The Polestar brand was launched in 2017 and is co-owned by Volvo Cars Group and Geely Holding. In addition to the obvious benefits of an electric vehicle, the company is aiming even higher and plans to bring the Pole star 0 — a carbon neutral car with no carbon footprint — by 2030.

This is a big task that goes well beyond electrification, and the Polestar 3 lays the groundwork. For example, aerodynamic efficiency increases through the front and rear wings to reduce drag. And of course, the greater the aerodynamic efficiency, the greater the range of the EV.
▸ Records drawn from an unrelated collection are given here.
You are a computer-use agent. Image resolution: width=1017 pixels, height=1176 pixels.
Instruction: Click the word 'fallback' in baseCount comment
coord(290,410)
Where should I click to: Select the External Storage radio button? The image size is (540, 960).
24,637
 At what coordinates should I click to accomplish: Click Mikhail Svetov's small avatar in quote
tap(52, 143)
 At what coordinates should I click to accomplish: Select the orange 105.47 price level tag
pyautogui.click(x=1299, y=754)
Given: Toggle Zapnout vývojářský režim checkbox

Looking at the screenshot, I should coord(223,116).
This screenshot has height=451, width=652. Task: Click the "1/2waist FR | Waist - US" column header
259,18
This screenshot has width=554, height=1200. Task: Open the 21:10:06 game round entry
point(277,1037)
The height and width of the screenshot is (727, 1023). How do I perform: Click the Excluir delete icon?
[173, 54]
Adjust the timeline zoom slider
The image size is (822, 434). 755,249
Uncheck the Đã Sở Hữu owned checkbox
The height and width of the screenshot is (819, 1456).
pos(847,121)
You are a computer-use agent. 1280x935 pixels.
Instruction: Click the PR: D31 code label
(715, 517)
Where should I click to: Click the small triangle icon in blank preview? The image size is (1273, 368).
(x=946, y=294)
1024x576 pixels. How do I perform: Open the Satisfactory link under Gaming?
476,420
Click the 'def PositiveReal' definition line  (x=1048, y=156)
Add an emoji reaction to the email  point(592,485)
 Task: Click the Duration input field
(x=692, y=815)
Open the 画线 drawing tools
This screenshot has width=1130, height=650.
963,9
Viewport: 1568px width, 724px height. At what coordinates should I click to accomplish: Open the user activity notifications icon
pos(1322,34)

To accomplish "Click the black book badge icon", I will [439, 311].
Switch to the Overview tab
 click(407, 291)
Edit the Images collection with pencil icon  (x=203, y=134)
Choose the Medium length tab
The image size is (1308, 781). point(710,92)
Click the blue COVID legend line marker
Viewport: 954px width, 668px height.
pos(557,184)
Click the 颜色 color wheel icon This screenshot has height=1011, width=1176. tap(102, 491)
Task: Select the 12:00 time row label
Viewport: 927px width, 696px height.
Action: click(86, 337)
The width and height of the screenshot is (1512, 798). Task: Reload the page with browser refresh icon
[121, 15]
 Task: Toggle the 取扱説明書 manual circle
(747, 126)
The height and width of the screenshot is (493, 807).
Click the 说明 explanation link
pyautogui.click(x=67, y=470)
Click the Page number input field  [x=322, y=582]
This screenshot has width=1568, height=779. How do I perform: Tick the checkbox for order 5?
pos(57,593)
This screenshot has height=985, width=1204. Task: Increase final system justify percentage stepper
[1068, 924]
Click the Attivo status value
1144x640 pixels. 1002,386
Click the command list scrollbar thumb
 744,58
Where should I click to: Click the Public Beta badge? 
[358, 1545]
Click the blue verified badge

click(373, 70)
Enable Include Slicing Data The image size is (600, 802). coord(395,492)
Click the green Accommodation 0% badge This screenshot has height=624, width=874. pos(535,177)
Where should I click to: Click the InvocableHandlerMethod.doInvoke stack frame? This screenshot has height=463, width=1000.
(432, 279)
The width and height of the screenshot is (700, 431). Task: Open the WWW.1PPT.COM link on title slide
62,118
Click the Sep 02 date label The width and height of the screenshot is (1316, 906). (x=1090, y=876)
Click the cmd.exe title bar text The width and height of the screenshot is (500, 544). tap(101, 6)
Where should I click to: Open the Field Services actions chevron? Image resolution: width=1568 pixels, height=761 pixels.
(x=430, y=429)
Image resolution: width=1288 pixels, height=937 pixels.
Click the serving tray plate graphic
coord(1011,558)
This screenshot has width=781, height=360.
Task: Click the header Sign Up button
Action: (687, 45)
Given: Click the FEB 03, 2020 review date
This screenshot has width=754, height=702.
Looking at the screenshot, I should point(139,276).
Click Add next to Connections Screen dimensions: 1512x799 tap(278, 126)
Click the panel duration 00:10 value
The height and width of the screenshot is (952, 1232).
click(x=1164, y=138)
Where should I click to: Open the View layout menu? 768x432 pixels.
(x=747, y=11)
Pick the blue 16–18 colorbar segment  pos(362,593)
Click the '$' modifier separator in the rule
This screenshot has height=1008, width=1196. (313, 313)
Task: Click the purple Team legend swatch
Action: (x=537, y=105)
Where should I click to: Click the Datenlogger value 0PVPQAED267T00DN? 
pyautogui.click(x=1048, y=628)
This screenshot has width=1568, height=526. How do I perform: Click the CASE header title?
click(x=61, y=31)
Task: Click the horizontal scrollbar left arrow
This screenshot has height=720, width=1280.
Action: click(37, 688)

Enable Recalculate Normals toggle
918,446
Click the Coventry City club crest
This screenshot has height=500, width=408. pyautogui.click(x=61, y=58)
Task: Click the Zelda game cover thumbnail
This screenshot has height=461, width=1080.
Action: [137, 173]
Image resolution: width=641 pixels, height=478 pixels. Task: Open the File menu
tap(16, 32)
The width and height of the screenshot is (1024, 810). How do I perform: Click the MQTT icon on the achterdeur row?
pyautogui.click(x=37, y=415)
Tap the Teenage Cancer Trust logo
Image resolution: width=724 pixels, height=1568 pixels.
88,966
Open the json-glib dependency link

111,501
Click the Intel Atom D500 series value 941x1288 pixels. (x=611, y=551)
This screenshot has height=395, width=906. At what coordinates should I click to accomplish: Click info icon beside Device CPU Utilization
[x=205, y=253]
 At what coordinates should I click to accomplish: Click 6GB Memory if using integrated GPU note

Track material transparency and score

The Polestar 3’s interior trim is stamped with text that will display the life cycle assessment of the vehicle’s carbon emissions once production begins – part of Polestar’s commitment to transparency. These CO₂ levels will decrease year after year, the company says. Customers I spoke to at launch liked this feature.

Polestar was the first car to use blockchain trace cobalt in its batteries. Head of Sustainability Frederika Klarén told us that this also applies to the purchase of nickel and lithium.

The company also goes all-in on material recycling and circular design, and strives for circular circularity. In other words, it wants to reuse car parts to to make car parts. But there is room for improvement. According to Head of Design, Maximilian Missoni, cars can be taken apart, but this is not always done with materials such as aluminum.

Although let’s be clear, this car is not a green martyr. It is a good looking car that would grab the attention of any SUV owner. As one Polestar owner told me, “You can’t blame someone for buying a €90,000 car.”